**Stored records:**
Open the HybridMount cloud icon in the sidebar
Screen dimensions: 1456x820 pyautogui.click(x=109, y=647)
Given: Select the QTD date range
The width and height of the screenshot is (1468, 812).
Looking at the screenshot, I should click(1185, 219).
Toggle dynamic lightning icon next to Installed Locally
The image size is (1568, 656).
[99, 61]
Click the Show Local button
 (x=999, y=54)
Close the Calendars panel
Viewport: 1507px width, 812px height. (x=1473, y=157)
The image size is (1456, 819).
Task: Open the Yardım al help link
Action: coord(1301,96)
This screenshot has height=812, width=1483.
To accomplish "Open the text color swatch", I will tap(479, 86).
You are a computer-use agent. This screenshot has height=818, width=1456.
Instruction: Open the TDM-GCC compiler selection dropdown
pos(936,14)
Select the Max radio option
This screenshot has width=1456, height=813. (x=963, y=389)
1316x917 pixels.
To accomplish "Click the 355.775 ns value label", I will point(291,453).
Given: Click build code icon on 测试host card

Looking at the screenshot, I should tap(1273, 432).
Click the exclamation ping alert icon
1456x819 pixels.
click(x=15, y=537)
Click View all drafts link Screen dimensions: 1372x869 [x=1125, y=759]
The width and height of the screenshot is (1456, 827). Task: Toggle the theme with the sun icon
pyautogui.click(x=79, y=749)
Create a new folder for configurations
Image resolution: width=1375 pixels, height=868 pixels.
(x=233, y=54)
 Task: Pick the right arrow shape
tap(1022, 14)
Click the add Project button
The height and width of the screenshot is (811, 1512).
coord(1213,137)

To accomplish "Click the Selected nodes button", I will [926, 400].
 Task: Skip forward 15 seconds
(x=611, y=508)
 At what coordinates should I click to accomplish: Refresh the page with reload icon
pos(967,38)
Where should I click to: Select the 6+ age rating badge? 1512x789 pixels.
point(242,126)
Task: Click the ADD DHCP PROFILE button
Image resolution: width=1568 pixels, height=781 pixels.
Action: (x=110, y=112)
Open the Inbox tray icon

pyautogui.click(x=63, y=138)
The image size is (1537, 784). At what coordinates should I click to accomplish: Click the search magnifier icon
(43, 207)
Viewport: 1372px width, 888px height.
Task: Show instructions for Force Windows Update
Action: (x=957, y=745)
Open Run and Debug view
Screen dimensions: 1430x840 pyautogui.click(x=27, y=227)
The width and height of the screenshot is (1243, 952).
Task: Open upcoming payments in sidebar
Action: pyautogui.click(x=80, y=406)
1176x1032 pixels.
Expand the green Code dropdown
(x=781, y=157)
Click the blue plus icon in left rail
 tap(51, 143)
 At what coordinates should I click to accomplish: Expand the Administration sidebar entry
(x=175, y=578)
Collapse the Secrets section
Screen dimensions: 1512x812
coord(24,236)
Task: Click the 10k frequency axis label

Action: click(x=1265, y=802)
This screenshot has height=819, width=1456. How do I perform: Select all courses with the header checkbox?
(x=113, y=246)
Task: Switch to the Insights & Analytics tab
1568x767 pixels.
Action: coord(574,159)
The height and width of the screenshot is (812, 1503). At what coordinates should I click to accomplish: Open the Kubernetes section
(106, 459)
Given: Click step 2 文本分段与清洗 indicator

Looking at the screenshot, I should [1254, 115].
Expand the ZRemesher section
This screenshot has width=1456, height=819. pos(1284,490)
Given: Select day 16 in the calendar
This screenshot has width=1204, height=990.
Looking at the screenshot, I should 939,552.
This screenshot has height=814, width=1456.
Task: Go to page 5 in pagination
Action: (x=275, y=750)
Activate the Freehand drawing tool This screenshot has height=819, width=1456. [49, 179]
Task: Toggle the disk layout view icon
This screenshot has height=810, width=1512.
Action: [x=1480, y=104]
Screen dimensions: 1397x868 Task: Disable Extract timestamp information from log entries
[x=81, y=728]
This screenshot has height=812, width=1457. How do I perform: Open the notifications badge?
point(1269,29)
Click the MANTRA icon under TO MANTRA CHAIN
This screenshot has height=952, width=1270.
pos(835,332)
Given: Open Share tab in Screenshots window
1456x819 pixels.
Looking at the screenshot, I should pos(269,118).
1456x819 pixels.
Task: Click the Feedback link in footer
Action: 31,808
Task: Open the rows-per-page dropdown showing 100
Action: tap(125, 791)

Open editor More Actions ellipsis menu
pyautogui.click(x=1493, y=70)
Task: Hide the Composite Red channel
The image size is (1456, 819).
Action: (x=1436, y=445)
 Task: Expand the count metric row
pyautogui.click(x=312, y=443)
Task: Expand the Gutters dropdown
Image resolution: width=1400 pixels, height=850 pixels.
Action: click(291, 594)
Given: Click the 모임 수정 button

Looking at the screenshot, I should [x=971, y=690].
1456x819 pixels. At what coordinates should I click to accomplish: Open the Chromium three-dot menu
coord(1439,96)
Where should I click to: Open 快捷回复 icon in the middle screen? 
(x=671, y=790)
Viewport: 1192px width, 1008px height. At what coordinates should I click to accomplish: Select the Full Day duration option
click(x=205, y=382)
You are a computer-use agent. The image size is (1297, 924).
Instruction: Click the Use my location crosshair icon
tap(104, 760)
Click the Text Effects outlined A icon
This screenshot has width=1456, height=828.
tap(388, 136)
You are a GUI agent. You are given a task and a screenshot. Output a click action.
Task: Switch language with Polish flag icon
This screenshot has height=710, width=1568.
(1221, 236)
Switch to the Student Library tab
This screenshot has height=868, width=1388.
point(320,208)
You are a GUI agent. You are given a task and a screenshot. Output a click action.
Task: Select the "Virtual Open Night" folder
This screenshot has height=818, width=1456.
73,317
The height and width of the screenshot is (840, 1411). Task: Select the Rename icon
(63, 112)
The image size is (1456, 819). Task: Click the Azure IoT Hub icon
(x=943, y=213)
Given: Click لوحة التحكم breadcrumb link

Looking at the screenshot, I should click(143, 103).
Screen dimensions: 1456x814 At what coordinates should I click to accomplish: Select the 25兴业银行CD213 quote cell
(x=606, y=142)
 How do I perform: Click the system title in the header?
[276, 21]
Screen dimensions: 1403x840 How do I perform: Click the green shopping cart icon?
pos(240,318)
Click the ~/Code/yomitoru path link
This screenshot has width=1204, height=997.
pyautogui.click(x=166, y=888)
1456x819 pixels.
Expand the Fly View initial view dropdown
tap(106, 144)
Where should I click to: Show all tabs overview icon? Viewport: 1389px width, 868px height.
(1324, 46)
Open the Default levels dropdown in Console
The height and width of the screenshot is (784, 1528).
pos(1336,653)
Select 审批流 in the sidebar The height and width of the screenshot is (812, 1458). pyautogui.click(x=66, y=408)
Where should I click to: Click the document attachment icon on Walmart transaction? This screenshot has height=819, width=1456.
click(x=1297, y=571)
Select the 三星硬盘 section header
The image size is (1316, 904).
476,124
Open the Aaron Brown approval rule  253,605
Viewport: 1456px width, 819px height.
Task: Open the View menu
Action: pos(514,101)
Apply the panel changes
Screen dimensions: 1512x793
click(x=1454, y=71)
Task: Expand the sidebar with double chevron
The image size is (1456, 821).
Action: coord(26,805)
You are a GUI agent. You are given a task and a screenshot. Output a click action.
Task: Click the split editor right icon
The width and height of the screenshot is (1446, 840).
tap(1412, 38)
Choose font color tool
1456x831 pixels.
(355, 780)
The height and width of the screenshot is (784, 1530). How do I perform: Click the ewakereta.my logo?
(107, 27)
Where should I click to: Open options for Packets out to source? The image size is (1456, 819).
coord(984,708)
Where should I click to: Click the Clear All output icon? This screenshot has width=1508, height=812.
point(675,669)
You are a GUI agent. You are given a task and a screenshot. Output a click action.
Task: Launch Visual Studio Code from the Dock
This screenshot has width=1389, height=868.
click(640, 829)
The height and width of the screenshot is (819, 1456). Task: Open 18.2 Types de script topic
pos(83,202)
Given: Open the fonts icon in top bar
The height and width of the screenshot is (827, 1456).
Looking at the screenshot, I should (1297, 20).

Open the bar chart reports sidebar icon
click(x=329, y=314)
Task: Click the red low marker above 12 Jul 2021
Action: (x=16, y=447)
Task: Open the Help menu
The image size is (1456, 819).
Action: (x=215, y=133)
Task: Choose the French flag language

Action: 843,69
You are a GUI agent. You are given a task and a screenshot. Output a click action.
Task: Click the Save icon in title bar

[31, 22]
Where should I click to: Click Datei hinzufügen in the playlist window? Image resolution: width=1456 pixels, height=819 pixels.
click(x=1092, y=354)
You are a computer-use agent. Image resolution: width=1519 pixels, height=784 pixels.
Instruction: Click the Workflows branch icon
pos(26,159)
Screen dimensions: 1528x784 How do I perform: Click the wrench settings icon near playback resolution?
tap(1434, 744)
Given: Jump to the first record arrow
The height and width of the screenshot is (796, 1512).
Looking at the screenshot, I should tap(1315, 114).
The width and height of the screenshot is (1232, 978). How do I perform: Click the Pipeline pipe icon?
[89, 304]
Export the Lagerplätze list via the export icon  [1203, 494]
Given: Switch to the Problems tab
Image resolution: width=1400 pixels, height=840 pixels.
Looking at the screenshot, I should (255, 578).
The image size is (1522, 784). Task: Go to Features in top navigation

**Task instructions:**
Read the entries above and find each line holding the word "will". Copy it out.

**Answer section:**
To accomplish "Open the text color swatch", I will tap(479, 86).
To accomplish "Click the 355.775 ns value label", I will point(291,453).
To accomplish "Click the Selected nodes button", I will [926, 400].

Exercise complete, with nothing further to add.